Slashdot Mirror


A New Web Image Format

MrP- writes: "BetaNews is reporting that a company called LizardTech has developed a new image format for the Web called DjVu." Apparently, it differentiates between forground and background components of an image, and compresses each appropriately. Good idea, but I'm skeptical of improvements (especially because they say it's "20 times faster then gifs" -- which measure compression in terms of speed? And they also say it compresses faster then pdf, but pdf isn't really an image format). No Linux support. And I don't see any source code on the format, so don't expect it to get a lot of support on any major Web sites, regardless of the compression.

21 of 154 comments (clear)

  1. Why are people so stupid? by GoRK · · Score: 4

    DjVu is almost three years old. It was developed by AT&T not LizardTech. LizardTech just bought it about 8 months ago. It is not, was not, and will never be designed to replace PDF, GIF, JPEG, or PNG. I have been using DjVu as the core of a web based document management system for over a year and a half. It is absolutely bar none the best, fastest, and most cross platform way to go from paper->web out there.

Excerpted data:
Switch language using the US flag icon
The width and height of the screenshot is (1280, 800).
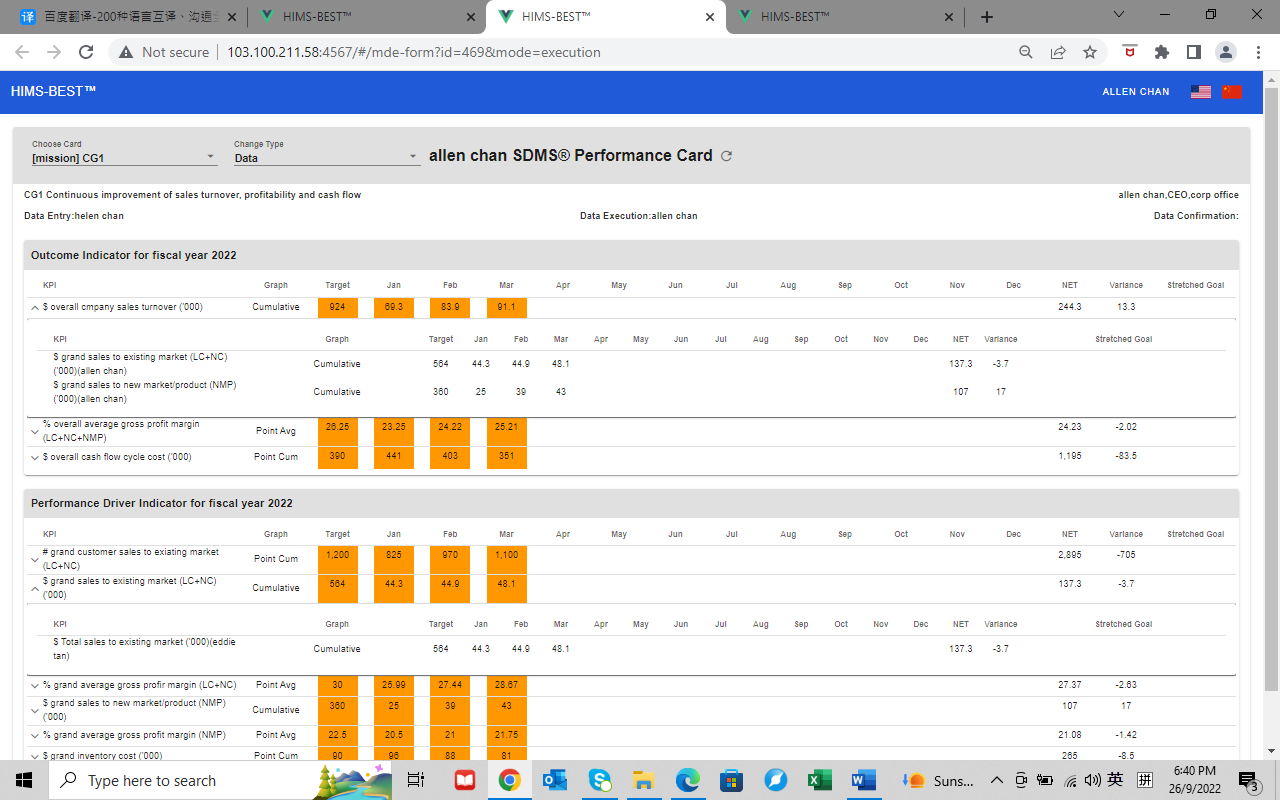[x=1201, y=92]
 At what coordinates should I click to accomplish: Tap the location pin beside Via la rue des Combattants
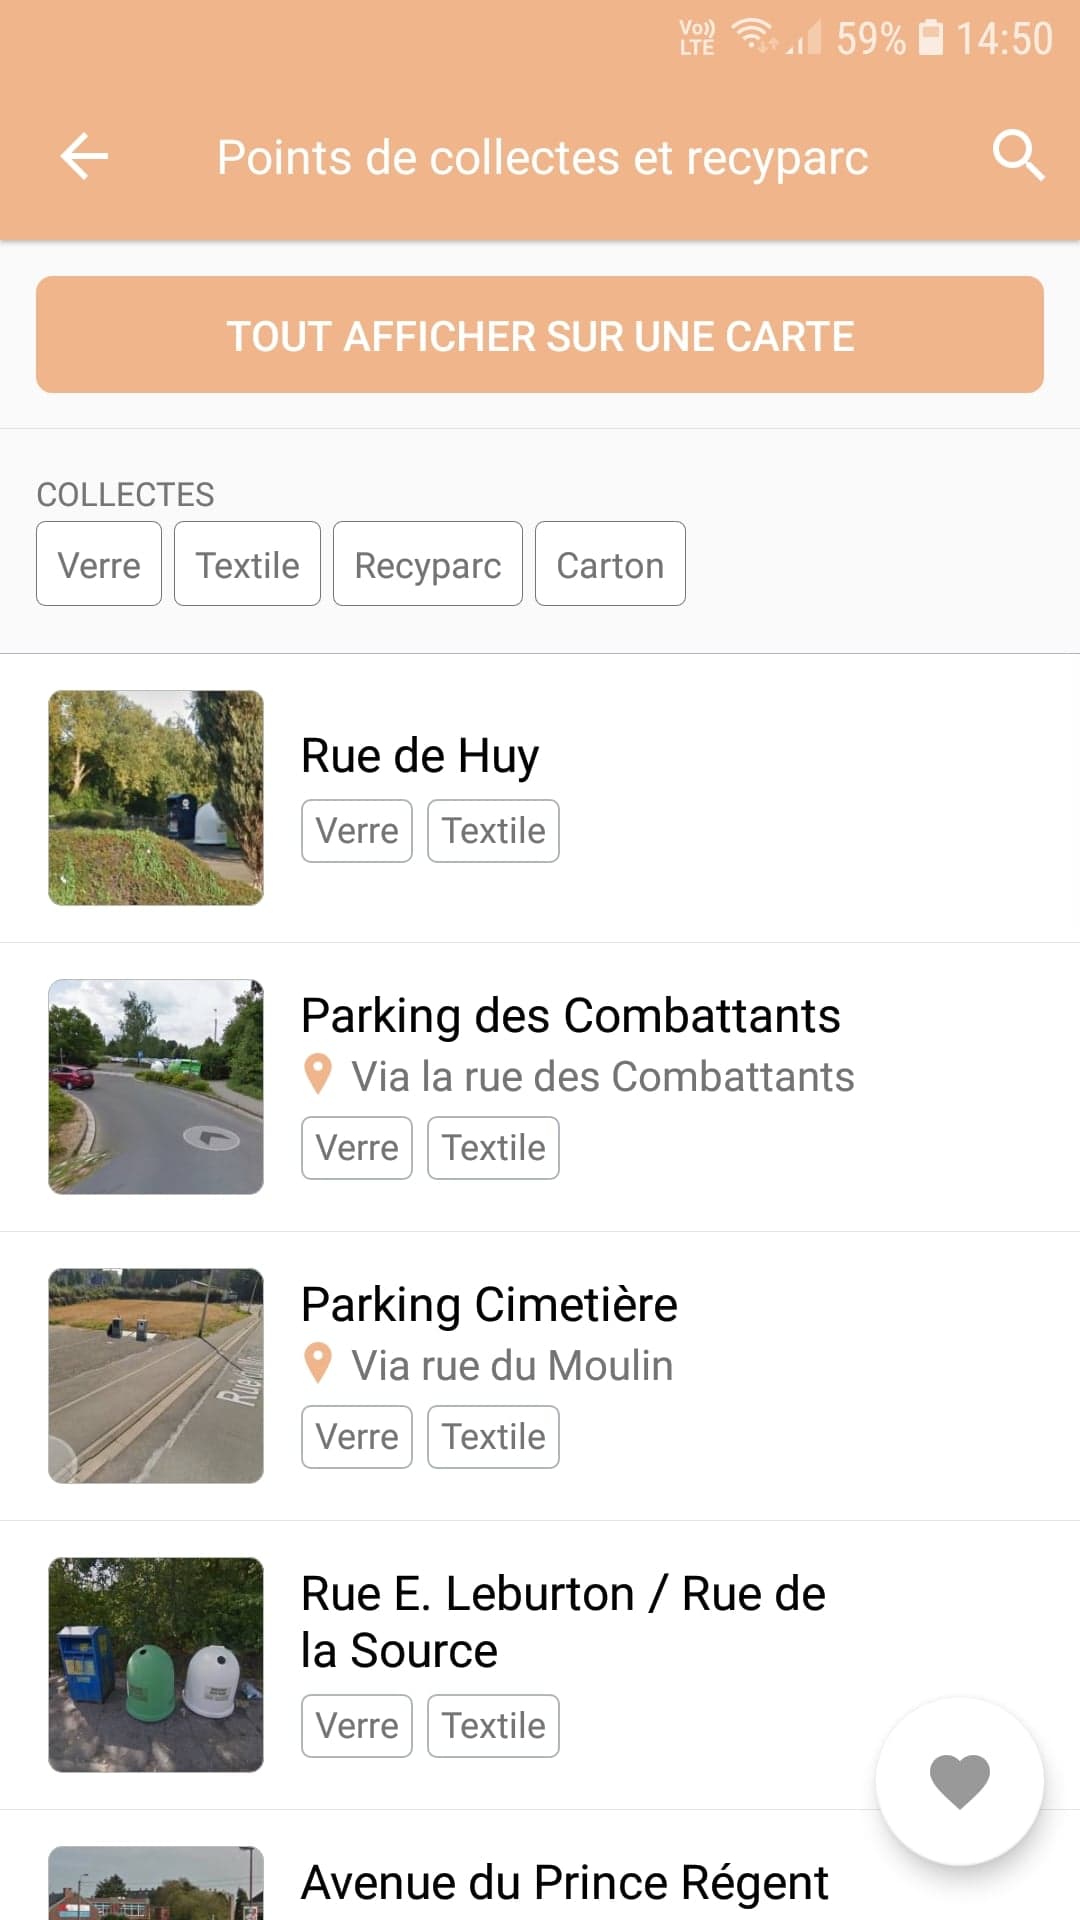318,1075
--
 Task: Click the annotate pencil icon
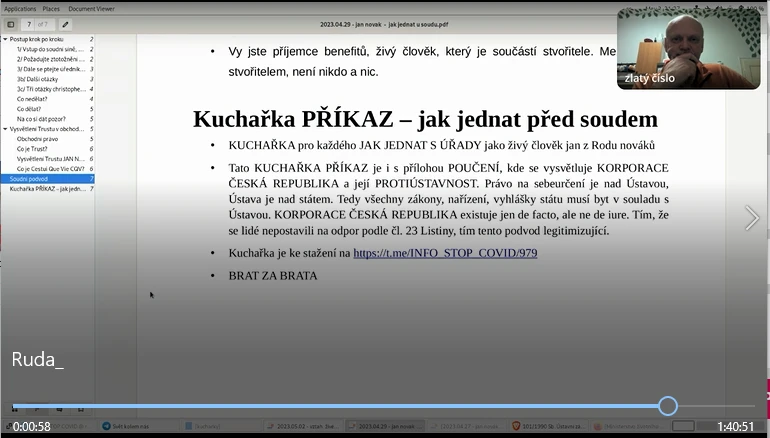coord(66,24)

Exercise tasks:
[A] In the DjVu thread, how long ago did LizardTech buy DjVu, according to the comment by GoRK?
[B] Please repeat the DjVu thread word for word from "DjVu is almost" up to and including "paper->web out there.".

Final results:
[A] About 8 months ago.

[B]
DjVu is almost three years old. It was developed by AT&T not LizardTech. LizardTech just bought it about 8 months ago. It is not, was not, and will never be designed to replace PDF, GIF, JPEG, or PNG. I have been using DjVu as the core of a web based document management system for over a year and a half. It is absolutely bar none the best, fastest, and most cross platform way to go from paper->web out there.